Floods usually occur when precipitation falls more quickly than that water can be absorbed into the ground or carried away by rivers or streams. Waters may build up gradually over a period of weeks, when a long period of rainfall or snow-melt fills the ground with water and raises stream levels.
Flash floods are sudden and unexpected, taking place when very intense rains fall over a very brief period. A flash flood may do its damage miles from where the rain actually falls if the water travels far down a dry streambed so that the flash flood occurs far from the location of the original storm.

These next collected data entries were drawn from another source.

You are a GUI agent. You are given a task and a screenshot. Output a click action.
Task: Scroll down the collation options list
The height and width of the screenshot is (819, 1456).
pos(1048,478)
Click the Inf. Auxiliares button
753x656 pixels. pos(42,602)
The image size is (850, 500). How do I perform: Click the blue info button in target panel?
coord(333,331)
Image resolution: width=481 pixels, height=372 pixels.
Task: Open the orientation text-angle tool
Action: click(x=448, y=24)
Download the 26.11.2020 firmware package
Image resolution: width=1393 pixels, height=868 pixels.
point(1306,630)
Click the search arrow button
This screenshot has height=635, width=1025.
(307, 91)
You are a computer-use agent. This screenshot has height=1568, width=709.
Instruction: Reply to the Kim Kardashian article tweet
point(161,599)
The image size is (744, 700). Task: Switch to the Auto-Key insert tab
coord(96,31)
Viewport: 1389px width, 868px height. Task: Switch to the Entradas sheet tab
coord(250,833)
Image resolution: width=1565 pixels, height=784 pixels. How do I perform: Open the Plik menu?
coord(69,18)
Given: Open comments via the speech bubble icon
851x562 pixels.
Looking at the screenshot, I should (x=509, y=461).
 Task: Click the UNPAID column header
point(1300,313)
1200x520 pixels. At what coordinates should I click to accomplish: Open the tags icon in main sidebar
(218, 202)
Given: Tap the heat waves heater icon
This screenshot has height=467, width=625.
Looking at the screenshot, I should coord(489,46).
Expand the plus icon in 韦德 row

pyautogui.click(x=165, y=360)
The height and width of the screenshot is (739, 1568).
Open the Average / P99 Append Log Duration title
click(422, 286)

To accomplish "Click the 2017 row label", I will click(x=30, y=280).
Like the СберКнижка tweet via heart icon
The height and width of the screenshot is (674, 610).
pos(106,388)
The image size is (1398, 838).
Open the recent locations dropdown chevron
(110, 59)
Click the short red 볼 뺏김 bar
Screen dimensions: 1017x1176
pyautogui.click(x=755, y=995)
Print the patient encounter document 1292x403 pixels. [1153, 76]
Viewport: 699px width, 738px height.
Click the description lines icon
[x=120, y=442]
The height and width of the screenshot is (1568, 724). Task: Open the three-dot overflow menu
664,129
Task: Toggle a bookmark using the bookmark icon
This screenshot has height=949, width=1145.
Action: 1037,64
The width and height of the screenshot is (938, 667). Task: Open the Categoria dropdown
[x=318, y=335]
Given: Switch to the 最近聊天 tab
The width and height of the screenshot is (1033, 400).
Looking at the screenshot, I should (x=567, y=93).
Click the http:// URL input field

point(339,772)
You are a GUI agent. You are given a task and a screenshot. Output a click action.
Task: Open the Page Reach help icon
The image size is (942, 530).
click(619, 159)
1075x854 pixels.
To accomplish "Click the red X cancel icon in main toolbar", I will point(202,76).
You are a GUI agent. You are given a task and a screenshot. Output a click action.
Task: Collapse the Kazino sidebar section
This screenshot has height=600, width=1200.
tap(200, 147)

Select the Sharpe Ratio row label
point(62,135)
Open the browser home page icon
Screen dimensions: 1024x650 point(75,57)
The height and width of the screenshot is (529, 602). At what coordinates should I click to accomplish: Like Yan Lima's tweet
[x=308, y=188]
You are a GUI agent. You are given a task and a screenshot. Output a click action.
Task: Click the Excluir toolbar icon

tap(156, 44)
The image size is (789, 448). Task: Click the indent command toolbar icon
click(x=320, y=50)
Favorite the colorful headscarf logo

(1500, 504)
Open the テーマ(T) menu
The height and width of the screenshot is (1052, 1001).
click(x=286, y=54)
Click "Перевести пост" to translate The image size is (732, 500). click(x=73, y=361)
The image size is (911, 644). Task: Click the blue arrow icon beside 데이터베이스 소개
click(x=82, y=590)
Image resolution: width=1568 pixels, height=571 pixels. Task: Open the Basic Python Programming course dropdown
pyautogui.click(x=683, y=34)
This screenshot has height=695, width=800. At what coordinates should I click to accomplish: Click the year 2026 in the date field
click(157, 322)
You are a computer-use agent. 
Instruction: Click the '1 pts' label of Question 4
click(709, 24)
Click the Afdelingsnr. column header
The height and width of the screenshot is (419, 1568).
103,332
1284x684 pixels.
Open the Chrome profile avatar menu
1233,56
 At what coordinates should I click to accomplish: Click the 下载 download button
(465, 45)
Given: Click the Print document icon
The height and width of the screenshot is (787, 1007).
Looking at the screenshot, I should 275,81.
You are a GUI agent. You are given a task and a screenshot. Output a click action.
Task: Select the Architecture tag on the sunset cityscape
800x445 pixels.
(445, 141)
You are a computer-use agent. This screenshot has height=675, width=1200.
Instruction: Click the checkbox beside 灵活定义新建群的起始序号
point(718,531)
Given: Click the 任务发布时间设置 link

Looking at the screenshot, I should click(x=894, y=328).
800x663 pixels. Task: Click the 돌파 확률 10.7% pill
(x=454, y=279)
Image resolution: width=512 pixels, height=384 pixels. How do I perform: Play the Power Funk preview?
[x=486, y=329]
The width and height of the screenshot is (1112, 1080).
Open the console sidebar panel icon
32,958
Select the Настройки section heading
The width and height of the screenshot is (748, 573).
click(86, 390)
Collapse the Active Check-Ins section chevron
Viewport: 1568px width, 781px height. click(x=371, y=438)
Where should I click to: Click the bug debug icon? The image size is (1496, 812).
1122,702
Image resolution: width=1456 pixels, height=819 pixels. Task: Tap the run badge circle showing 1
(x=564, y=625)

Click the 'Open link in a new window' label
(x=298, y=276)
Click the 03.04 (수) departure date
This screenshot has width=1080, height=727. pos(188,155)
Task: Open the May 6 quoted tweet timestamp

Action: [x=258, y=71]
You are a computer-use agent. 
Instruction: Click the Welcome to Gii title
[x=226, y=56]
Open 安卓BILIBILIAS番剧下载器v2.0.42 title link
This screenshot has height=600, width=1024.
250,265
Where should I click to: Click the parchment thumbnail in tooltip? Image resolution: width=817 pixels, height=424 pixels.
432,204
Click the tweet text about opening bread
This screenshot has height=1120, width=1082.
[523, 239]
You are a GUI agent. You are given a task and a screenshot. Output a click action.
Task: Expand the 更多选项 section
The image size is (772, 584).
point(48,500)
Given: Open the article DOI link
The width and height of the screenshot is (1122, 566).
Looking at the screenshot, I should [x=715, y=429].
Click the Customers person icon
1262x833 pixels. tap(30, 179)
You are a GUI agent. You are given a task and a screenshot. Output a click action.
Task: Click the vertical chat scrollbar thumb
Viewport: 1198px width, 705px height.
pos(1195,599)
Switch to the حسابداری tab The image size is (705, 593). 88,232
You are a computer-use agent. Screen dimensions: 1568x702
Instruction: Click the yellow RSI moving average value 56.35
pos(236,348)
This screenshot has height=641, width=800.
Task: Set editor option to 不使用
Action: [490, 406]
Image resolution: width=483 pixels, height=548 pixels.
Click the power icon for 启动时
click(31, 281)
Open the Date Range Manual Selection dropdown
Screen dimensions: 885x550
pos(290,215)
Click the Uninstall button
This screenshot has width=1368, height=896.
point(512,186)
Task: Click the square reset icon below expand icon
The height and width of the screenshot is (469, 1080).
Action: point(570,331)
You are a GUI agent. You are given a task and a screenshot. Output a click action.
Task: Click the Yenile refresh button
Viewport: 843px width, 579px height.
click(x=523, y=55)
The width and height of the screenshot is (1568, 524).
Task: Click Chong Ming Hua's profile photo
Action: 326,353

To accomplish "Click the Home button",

Heavily vegetated lands are less likely to experience flooding. Plants slow down water as it runs over the land, giving it time to enter the ground. Even if the ground is too wet to absorb more water, plants still slow the water’s passage and increase the time between rainfall and the water’s arrival in a stream; this could keep all the water falling over a region to hit the stream at once. Wetlands act as a buffer between land and high water levels and play a key role in minimizing the impacts of floods. Flooding is often more severe in areas that have been recently logged. |
When a dam breaks along a reservoir, flooding can be catastrophic. High water levels have also caused small dams to break, wreaking havoc downstream. People try to protect areas that might flood with dams, and dams are usually very effective. People may also line a river bank with levees, high walls that keep the stream within its banks during floods. A levee in one location may just force the high water up or downstream and cause flooding there. The New Madrid Overflow in the image above was created with the recognition that the Mississippi River sometimes simply cannot be contained by levees and must be allowed to flood.
Not all the consequences of flooding are negative. Rivers deposit new nutrient-rich sediments when they flood and so floodplains have traditionally been good for farming. Flooding as a source of nutrients was important to Egyptians along the Nile River until the Aswan Dam was built in the 1960s. Although the dam protects crops and settlements from the annual floods, farmers must now use fertilizers to feed their crops.
Floods are also responsible for moving large amounts of sediments about within streams. These sediments provide habitats for animals, and the periodic movement of sediment is crucial to the lives of several types of organisms. Plants and fish along the Colorado River, for example, depend on seasonal flooding to rearrange sand bars.